### Dataset content ###

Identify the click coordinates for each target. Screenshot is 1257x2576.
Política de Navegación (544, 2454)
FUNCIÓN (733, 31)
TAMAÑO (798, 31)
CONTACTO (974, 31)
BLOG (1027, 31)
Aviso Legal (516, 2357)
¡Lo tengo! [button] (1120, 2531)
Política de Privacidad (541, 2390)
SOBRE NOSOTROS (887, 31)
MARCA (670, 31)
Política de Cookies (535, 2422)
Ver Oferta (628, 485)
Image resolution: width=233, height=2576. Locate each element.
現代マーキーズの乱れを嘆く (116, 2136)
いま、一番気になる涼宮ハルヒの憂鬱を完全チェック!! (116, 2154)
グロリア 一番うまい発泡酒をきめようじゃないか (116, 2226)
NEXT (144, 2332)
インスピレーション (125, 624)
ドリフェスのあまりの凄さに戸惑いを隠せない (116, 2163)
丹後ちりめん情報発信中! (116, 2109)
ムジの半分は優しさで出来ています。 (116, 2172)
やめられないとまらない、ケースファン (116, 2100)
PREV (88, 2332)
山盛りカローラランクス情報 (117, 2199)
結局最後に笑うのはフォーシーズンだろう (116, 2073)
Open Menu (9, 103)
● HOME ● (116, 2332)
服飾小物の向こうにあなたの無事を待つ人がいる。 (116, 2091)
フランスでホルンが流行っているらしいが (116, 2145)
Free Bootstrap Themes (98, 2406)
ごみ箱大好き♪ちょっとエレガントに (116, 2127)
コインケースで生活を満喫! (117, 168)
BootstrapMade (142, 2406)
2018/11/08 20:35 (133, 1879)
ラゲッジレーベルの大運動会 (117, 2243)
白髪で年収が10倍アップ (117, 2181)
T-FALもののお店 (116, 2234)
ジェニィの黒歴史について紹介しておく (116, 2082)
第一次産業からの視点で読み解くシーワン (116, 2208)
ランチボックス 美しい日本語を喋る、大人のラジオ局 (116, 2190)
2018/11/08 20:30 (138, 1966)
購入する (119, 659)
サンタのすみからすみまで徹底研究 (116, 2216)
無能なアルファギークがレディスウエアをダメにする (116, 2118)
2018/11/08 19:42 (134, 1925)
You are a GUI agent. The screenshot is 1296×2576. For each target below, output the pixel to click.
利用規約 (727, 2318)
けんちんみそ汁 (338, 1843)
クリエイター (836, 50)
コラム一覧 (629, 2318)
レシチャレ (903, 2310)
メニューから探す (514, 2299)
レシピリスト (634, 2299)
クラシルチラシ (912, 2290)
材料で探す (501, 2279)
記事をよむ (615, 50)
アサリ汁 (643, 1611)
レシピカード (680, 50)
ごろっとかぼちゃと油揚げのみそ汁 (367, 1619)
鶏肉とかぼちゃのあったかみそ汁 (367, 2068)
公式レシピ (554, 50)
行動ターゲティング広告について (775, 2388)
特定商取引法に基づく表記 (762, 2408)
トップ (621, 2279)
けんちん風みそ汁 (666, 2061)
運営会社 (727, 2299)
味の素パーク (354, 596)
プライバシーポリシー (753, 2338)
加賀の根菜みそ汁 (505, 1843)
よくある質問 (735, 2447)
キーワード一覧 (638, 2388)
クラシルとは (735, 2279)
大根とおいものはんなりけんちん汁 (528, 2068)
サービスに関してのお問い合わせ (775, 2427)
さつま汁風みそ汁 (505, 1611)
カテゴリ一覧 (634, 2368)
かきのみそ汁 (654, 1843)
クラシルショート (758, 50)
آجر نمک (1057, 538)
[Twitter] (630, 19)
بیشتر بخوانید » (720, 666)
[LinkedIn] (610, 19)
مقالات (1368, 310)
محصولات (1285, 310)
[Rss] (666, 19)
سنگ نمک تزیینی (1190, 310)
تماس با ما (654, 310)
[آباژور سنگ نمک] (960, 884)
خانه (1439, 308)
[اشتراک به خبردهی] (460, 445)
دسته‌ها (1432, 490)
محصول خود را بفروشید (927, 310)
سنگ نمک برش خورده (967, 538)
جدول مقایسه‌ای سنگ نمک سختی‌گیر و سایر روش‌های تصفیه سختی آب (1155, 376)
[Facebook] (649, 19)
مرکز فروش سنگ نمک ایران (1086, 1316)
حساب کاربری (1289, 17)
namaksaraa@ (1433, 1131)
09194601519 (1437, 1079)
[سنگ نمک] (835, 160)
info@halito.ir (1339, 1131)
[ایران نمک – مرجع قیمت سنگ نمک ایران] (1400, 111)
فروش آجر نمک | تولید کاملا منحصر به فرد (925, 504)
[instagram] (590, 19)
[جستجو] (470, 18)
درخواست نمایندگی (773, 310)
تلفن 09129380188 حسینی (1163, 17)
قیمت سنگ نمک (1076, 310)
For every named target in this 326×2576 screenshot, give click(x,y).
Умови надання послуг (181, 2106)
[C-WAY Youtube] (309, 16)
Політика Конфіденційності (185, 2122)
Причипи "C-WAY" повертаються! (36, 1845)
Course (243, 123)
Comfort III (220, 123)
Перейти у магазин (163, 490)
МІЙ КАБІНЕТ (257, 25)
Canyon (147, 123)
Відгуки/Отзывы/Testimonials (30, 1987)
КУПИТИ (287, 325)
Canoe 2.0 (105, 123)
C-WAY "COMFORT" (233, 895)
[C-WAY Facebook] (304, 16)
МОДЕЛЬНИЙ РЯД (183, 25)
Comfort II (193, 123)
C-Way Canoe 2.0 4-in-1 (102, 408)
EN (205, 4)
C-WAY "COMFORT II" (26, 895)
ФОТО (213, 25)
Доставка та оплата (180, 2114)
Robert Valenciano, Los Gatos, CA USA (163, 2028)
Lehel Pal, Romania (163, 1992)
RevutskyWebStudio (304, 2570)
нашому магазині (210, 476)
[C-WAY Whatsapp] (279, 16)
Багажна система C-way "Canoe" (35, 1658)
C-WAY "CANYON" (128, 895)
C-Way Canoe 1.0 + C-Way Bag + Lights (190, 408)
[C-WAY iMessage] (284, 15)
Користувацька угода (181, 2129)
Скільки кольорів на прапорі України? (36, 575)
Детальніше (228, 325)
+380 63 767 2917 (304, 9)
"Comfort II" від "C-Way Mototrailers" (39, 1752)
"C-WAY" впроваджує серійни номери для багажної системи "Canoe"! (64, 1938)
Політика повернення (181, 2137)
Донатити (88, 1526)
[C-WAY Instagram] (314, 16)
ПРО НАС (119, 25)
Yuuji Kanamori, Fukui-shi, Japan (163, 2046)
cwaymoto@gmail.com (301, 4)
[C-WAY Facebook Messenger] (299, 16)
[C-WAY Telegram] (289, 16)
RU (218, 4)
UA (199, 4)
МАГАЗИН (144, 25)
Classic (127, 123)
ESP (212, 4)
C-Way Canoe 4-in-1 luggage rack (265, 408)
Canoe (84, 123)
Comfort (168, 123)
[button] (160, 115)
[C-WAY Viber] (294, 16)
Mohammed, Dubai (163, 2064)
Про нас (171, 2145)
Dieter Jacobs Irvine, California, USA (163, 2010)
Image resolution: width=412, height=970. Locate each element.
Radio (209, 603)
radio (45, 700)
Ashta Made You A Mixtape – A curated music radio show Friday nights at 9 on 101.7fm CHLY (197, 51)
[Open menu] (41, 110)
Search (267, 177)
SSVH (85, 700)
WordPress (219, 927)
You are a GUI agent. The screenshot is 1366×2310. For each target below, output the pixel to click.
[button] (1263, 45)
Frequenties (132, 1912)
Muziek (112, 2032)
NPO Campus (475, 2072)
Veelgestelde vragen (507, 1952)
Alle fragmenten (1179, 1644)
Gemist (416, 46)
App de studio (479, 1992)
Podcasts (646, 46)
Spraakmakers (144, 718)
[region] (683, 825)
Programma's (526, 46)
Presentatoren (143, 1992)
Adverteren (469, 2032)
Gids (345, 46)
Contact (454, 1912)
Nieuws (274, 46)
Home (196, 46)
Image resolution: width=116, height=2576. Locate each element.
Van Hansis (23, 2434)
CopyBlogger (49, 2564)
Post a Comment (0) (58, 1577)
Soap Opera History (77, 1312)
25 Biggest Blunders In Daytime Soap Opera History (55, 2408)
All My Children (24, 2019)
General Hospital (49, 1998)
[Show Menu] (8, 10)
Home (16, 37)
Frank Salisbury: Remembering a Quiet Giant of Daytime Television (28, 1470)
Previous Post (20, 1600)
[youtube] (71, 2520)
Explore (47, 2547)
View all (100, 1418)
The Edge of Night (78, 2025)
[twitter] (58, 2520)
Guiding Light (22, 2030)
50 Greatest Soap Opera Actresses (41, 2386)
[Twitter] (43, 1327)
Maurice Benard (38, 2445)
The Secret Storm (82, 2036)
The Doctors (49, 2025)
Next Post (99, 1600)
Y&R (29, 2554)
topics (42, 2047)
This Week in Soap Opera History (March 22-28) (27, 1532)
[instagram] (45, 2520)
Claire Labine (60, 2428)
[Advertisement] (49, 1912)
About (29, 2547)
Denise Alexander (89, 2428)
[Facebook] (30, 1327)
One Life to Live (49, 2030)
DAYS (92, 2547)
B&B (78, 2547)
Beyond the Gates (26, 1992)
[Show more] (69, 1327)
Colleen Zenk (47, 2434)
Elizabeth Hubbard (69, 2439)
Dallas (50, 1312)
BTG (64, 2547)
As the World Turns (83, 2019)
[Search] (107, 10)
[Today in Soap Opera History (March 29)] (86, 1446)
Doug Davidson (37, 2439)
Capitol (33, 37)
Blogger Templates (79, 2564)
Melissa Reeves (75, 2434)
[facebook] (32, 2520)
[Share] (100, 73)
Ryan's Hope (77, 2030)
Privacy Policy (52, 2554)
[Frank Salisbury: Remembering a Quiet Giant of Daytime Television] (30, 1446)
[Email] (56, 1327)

###

# What the task asks
Only lines of the data holding the word "agent" go in the answer. Please copy each of them.

# Task result
You are a GUI agent. The screenshot is 1296×2576. For each target below, output the pixel to click.
You are a GUI agent. The screenshot is 1366×2310. For each target below, output the pixel to click.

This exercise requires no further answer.